##### Records supplied

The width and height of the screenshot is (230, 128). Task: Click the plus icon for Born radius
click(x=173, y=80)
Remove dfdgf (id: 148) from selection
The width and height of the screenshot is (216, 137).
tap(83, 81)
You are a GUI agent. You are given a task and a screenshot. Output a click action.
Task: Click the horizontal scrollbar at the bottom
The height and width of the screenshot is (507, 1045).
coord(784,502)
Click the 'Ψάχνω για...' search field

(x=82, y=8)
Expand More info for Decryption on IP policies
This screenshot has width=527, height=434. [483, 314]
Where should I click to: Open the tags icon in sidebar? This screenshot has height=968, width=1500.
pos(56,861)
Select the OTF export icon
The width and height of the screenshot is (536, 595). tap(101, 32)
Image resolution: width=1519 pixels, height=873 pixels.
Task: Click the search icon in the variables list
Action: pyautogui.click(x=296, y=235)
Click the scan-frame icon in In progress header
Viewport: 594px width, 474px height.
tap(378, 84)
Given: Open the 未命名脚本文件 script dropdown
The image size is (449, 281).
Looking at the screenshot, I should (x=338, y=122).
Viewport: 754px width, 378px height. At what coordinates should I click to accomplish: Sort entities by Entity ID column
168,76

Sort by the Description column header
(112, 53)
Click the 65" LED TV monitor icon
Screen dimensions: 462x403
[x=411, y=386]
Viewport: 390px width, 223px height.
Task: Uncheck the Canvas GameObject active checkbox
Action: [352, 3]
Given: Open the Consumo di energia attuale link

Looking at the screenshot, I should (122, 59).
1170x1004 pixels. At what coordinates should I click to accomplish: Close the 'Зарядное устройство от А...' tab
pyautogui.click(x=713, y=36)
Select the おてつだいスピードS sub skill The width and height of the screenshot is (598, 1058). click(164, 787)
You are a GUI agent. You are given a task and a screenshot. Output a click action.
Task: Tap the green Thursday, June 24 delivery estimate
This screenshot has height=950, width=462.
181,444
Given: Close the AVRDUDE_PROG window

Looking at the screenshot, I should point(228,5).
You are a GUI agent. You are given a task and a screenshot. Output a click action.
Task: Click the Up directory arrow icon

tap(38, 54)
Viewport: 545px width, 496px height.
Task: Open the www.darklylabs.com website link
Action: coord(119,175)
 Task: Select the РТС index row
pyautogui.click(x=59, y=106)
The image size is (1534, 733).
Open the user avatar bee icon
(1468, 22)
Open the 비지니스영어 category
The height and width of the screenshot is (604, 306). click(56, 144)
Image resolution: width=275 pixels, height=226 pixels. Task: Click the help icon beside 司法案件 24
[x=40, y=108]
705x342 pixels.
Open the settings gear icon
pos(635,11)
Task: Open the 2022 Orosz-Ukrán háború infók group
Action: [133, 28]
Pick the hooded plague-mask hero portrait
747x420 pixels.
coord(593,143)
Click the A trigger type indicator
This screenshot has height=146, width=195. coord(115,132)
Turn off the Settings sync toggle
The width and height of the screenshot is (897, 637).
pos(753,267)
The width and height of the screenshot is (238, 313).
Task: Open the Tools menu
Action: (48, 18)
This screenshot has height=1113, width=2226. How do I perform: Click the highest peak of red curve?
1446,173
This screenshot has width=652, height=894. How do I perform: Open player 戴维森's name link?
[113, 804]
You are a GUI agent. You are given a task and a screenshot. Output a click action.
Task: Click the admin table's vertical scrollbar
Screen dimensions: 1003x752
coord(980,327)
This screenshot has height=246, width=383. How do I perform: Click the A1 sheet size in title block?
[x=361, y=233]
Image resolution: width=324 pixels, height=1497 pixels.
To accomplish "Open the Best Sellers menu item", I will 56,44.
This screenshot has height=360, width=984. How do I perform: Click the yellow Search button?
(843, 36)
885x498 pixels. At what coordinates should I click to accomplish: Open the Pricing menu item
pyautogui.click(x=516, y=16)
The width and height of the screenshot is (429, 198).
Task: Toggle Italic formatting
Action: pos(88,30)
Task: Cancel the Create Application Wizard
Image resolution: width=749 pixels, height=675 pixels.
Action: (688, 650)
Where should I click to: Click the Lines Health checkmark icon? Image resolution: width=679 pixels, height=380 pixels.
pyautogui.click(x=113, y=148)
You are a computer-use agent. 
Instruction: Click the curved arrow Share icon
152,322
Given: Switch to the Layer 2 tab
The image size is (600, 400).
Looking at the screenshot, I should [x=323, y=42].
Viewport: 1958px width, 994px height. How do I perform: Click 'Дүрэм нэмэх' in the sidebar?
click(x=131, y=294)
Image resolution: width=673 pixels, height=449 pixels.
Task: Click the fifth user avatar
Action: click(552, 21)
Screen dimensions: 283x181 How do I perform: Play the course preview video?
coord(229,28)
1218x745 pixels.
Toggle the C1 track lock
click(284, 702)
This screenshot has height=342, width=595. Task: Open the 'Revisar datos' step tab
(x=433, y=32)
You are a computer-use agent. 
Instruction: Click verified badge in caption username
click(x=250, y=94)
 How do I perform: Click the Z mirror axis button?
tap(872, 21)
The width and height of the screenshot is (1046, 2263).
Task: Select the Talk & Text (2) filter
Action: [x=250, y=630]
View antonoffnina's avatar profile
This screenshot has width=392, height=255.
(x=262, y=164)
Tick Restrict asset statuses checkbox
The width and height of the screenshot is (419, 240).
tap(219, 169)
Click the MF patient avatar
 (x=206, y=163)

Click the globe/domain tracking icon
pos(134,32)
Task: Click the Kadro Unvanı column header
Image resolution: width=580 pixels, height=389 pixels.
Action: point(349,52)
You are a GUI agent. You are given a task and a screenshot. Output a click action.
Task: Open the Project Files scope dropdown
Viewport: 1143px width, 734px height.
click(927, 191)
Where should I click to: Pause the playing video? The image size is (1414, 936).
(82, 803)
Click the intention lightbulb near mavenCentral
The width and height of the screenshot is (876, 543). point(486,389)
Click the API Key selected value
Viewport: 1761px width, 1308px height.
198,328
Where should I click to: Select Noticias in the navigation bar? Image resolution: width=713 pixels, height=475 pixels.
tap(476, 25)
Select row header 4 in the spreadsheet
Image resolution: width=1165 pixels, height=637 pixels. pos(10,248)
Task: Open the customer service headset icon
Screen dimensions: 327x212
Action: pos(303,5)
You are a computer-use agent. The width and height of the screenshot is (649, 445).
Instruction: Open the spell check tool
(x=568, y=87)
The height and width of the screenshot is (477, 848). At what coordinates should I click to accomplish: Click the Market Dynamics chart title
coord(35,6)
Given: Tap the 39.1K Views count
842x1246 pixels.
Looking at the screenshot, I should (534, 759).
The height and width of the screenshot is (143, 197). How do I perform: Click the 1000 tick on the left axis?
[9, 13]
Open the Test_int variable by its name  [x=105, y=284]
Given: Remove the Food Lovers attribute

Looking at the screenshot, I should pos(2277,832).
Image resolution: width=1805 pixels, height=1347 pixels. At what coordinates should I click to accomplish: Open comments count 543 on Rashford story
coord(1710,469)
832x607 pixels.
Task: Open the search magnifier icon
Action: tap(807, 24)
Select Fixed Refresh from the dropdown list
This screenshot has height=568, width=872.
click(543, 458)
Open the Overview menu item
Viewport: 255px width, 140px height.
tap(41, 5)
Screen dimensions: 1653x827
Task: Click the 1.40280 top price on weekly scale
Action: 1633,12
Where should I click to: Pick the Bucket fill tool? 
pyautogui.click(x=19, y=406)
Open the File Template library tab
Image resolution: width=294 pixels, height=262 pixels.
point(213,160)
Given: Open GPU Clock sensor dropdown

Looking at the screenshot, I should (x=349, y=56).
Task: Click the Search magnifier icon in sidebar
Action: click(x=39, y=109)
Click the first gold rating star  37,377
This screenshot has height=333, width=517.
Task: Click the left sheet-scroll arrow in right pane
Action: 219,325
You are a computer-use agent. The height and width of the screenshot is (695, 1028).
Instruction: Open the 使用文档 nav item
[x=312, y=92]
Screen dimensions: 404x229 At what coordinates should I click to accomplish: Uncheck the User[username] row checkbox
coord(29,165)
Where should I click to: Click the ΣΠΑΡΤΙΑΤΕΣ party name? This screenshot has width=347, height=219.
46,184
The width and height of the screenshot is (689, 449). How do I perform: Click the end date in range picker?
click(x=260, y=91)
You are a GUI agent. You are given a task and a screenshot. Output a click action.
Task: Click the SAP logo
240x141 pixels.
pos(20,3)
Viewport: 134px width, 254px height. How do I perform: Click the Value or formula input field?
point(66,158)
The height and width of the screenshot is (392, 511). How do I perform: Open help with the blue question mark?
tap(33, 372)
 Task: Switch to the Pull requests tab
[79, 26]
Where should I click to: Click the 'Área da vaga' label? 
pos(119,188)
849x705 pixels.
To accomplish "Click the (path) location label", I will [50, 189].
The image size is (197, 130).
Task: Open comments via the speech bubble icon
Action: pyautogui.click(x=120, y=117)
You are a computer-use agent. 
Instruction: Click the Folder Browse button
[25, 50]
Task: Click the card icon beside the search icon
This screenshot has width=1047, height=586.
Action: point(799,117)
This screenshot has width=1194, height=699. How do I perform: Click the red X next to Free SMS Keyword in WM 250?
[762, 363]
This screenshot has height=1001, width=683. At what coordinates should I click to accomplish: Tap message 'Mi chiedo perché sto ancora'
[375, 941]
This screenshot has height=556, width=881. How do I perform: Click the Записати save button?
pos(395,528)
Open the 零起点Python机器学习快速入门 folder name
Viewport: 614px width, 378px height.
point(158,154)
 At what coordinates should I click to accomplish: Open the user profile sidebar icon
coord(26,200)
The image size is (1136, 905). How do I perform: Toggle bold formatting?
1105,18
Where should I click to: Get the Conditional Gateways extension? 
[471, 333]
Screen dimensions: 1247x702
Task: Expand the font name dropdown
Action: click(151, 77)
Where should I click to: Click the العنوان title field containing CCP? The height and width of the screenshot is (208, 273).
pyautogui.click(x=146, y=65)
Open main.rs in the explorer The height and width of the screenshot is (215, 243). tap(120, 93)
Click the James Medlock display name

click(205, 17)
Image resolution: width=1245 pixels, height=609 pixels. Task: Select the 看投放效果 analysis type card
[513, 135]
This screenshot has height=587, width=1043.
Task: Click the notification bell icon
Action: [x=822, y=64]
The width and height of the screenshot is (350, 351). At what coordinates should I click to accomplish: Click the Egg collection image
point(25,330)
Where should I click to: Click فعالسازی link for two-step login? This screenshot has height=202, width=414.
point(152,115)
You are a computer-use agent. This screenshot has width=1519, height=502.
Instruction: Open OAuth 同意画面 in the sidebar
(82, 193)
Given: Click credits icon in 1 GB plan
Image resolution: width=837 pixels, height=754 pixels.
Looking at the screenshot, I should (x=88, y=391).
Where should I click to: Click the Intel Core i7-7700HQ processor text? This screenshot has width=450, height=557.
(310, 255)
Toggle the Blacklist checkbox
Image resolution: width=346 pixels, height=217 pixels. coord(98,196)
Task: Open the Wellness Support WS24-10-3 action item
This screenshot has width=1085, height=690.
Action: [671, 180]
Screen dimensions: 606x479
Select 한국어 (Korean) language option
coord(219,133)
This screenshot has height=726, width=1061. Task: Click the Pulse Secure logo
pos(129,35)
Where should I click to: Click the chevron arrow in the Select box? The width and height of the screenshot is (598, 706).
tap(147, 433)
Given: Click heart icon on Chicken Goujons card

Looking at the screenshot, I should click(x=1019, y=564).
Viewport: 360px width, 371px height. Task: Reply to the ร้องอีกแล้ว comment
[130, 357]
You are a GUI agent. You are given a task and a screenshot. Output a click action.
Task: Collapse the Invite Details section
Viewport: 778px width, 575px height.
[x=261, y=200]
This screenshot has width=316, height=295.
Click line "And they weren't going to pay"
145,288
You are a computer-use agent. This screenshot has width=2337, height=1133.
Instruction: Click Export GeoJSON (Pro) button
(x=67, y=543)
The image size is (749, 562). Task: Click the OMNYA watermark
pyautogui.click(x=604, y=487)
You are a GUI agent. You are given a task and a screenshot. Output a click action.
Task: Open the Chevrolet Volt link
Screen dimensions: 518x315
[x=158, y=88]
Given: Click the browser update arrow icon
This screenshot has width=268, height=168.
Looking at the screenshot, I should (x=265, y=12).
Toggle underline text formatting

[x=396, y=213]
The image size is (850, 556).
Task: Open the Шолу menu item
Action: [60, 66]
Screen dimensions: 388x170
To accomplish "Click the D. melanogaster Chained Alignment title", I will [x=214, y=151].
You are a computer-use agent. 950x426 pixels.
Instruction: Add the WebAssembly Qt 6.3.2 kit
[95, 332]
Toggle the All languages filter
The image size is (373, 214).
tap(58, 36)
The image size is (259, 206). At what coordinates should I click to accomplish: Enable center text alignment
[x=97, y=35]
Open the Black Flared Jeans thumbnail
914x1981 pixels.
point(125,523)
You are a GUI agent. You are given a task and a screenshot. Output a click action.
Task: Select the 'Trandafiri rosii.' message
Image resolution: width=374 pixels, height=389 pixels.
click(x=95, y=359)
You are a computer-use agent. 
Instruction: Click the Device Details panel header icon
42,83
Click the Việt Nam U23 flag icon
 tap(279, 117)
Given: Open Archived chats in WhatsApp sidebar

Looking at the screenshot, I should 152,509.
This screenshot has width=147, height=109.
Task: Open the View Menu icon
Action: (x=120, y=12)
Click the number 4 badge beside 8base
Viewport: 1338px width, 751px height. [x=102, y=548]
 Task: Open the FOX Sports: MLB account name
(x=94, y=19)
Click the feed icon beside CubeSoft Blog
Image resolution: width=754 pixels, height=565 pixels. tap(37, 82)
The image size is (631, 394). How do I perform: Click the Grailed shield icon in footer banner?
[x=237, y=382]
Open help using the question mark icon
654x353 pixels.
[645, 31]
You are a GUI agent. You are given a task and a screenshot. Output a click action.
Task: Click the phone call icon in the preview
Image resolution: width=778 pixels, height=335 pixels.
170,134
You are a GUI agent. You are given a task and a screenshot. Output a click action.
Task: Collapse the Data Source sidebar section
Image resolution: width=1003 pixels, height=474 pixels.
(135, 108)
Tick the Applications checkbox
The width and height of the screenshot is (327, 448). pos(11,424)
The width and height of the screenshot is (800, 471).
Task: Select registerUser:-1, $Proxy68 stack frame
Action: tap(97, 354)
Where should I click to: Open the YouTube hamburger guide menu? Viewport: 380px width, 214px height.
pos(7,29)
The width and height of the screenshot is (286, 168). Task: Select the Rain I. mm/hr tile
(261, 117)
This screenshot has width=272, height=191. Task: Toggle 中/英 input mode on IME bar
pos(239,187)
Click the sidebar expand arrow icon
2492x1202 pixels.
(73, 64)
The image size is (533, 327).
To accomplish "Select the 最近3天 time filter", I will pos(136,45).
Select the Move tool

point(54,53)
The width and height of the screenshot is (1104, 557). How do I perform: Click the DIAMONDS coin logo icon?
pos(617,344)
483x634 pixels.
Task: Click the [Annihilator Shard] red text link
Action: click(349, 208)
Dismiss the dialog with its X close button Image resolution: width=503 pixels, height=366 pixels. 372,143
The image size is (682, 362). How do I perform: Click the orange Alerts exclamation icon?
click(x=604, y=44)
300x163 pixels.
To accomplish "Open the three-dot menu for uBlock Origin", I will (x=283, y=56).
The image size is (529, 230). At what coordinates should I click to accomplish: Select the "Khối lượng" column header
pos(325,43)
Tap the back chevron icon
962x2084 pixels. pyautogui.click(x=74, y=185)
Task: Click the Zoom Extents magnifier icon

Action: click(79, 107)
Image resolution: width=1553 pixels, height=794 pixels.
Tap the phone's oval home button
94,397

##########

• What needs to be done: Put everything in the records above from the line containing "This screenshot has height=726, width=1061." down to the line containing "tap(147, 433)", both included, into a numbered list with blank lines left out.

• Written response:
1. This screenshot has height=726, width=1061. Task: Click the Pulse Secure logo
2. pos(129,35)
3. Where should I click to: Click the chevron arrow in the Select box? The width and height of the screenshot is (598, 706).
4. tap(147, 433)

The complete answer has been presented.